### TASK BRIEF
Below are records with pictures; copy word for word only the lines between the line with "Image resolution: width=1389" and the line with "Viewport: 1267px width, 888px height.", inclusive, and drop the pictures.

### INPUT FOR THIS TASK
┄┄┄┄┄┄┄┄┄┄
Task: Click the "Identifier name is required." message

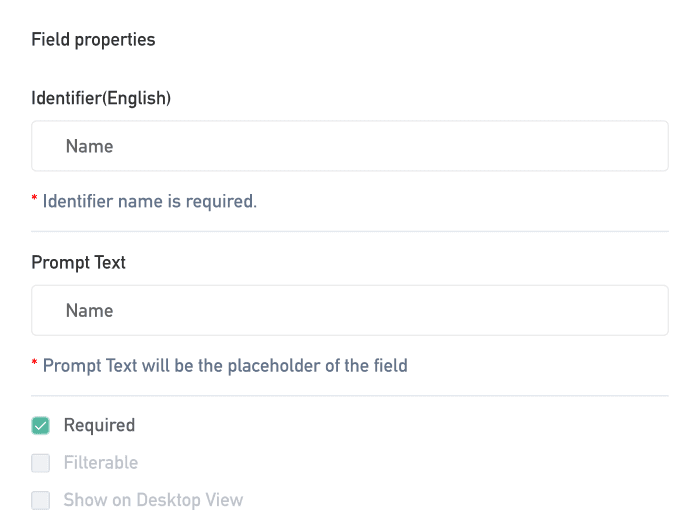Action: (150, 201)
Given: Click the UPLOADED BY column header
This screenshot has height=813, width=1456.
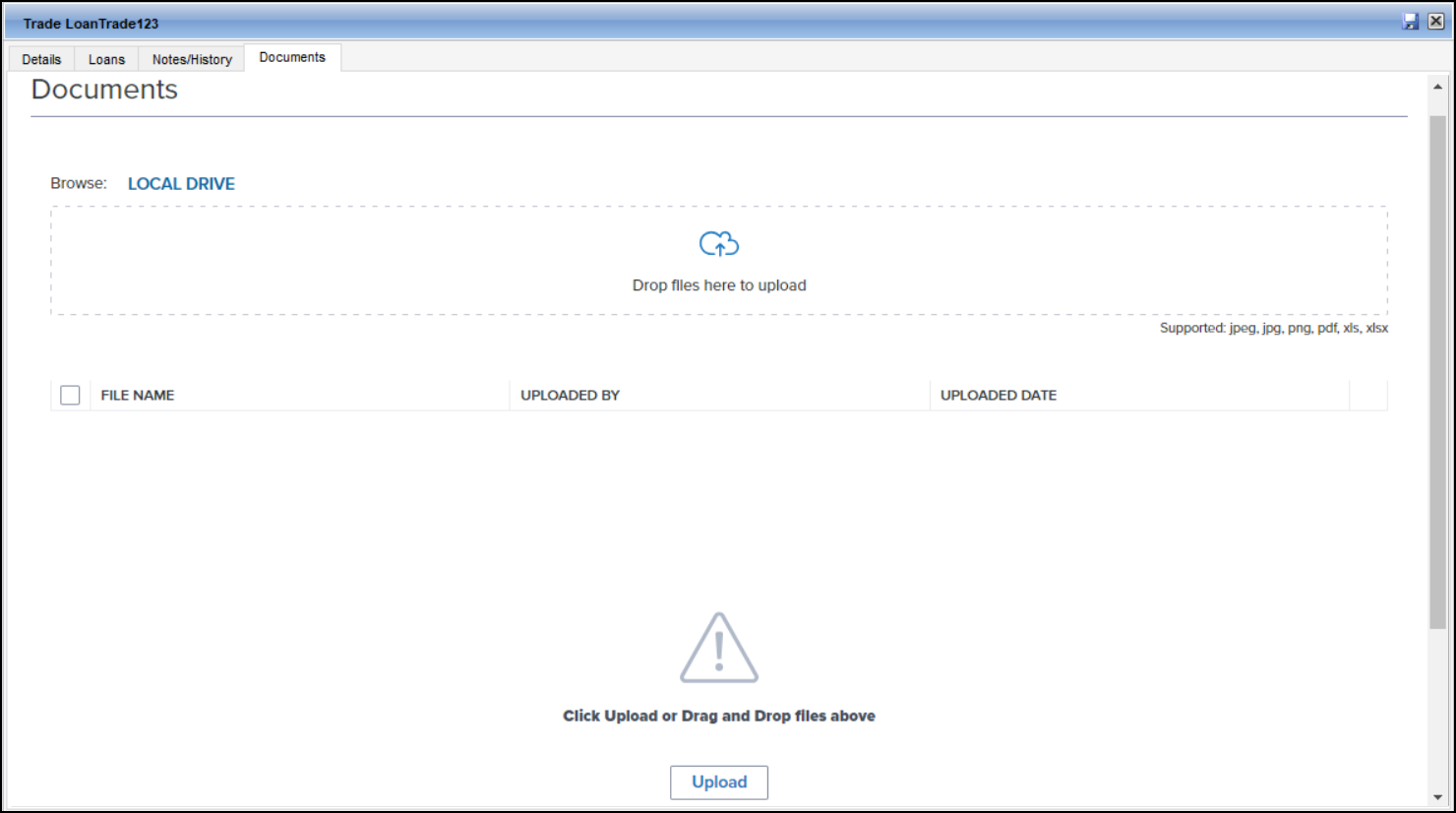Looking at the screenshot, I should tap(570, 395).
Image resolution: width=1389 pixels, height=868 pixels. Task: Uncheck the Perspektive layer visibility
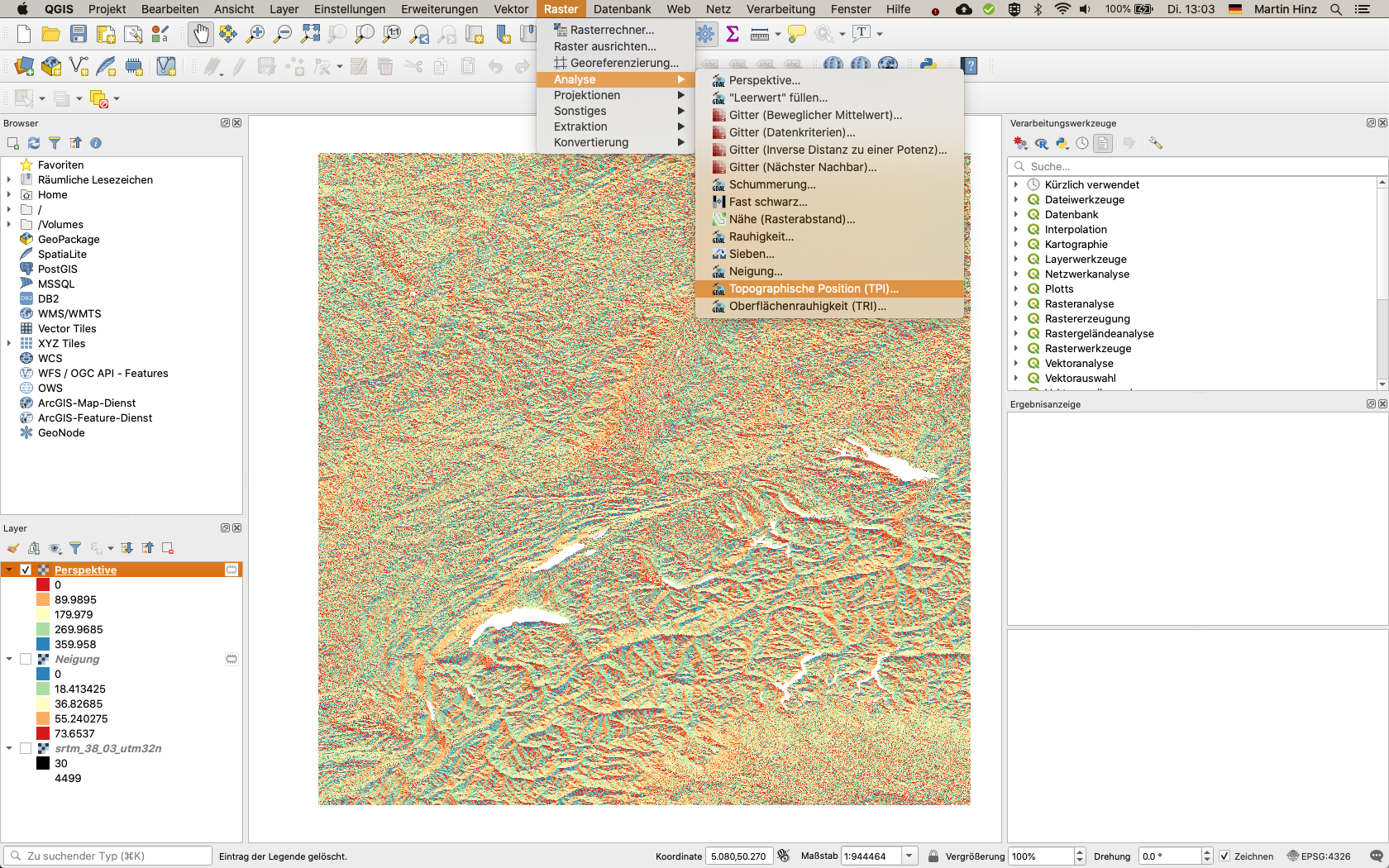tap(26, 570)
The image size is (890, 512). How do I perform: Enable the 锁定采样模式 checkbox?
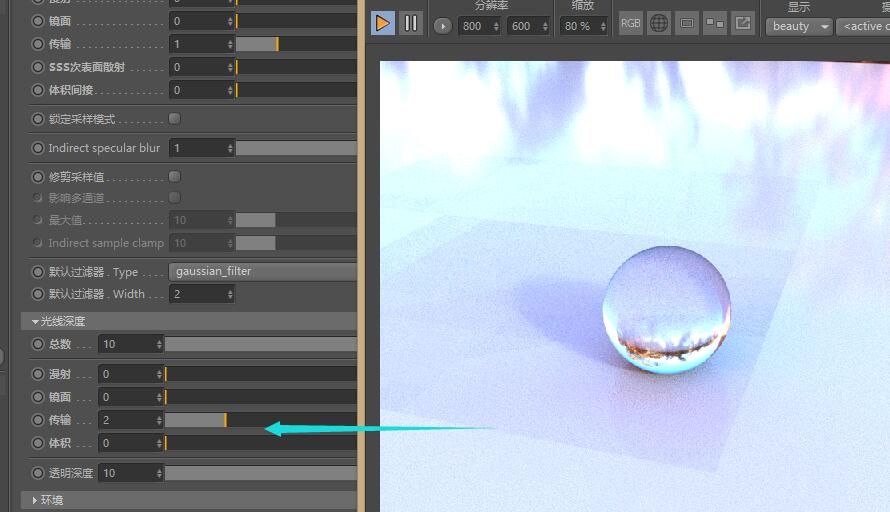174,119
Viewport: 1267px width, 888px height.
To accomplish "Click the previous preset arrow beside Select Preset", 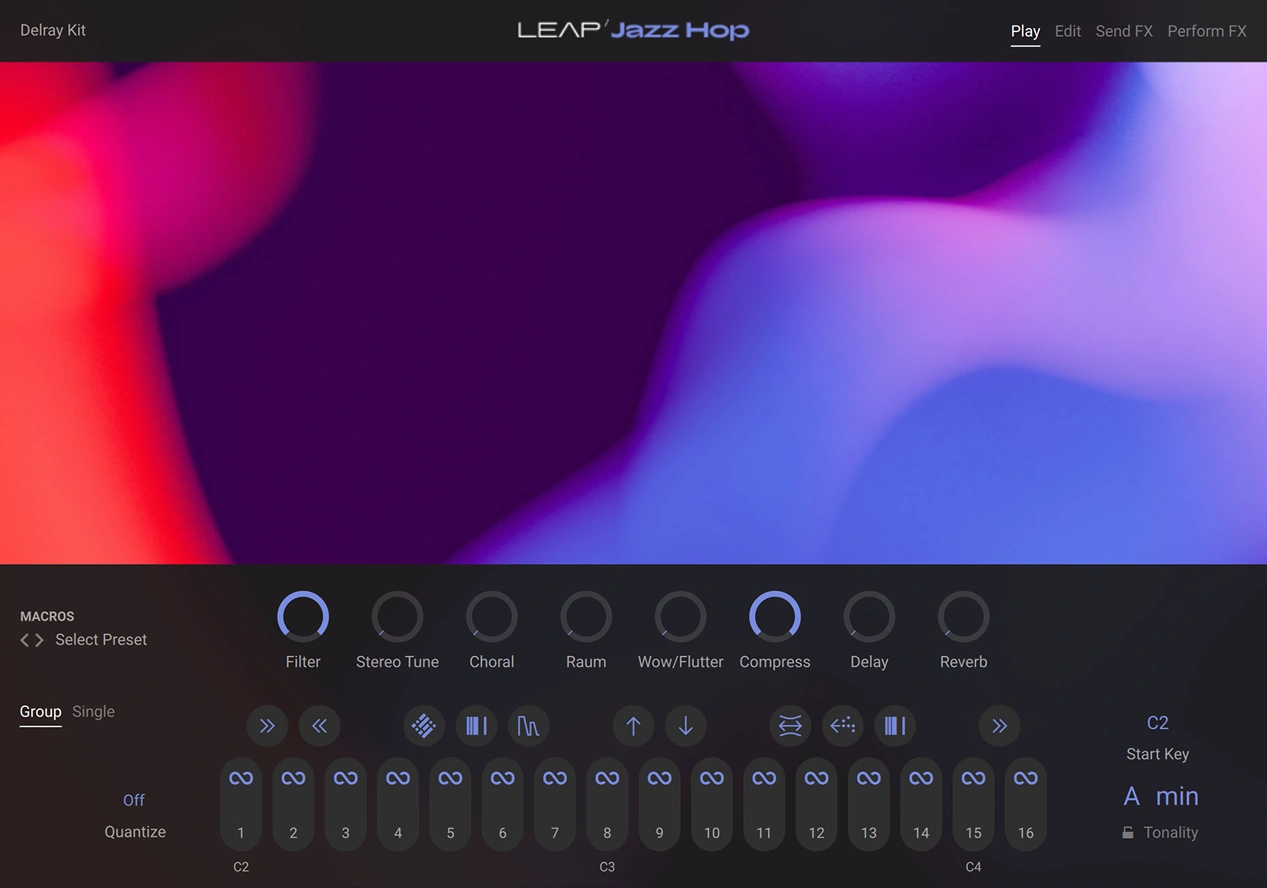I will [24, 640].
┄┄┄┄┄┄┄┄┄┄
### TASK ANSWER
Image resolution: width=1389 pixels, height=868 pixels. Task: Uncheck the Perspektive layer visibility
tap(26, 570)
The image size is (890, 512). How do I perform: Enable the 锁定采样模式 checkbox?
174,119
Viewport: 1267px width, 888px height.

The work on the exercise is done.